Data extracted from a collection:
+ + + + +
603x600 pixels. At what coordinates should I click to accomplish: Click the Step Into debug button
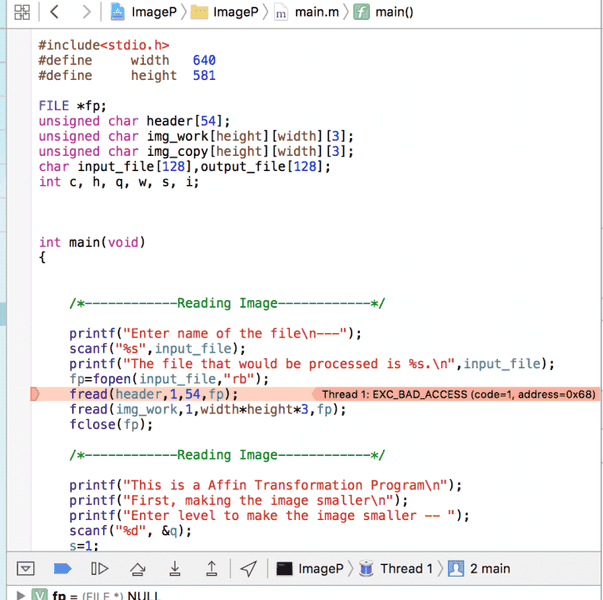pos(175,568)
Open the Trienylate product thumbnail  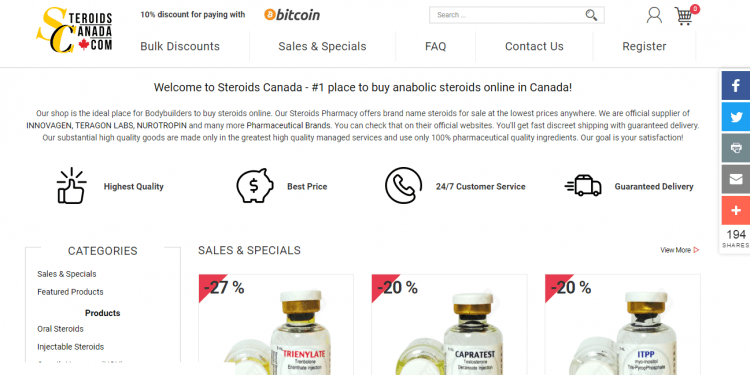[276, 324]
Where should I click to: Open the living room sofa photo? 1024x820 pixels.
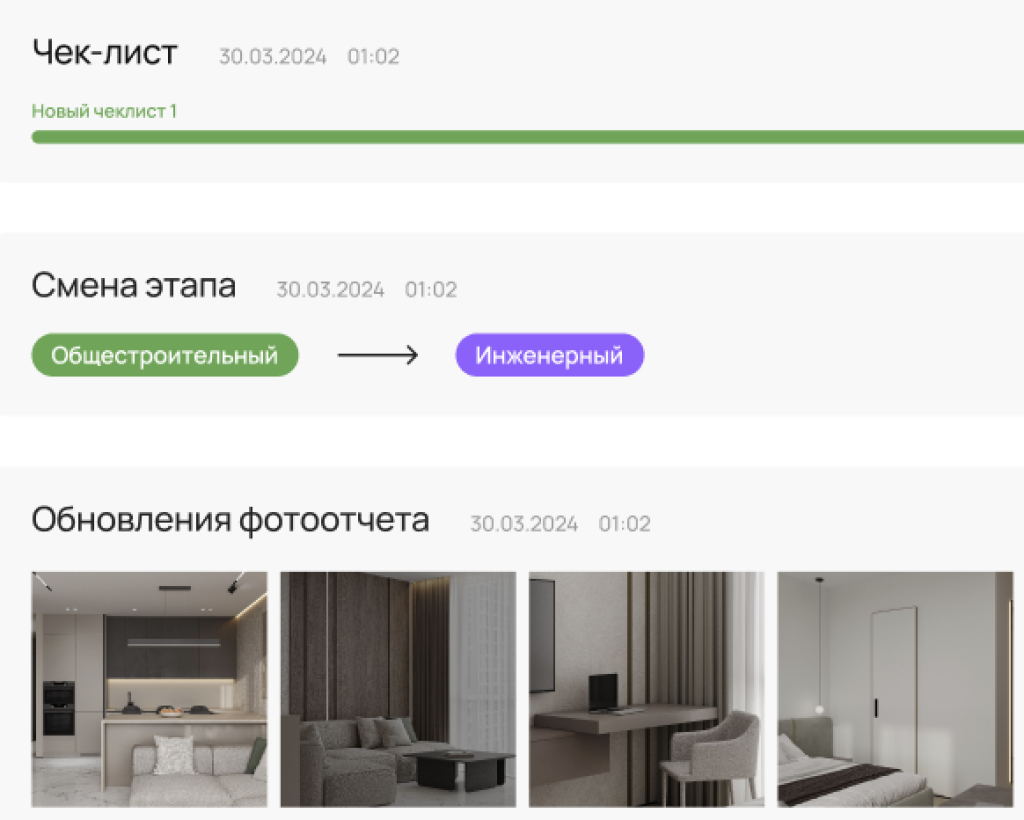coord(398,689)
+ + + + +
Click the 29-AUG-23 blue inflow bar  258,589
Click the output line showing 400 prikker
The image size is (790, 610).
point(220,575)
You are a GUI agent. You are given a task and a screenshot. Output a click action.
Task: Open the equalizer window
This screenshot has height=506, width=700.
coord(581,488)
+ + + + +
OBJECTIVE:
Rewrite everything from the line containing "You are a GUI" down to the line containing "coord(581,488)", and give those lines alone, with each coordinate in the answers multiplied by 1.95 and rounded to the nearest whole number, halves going up.

FINAL ANSWER:
You are a GUI agent. You are given a task and a screenshot. Output a click action.
Task: Open the equalizer window
This screenshot has height=506, width=700.
coord(1133,952)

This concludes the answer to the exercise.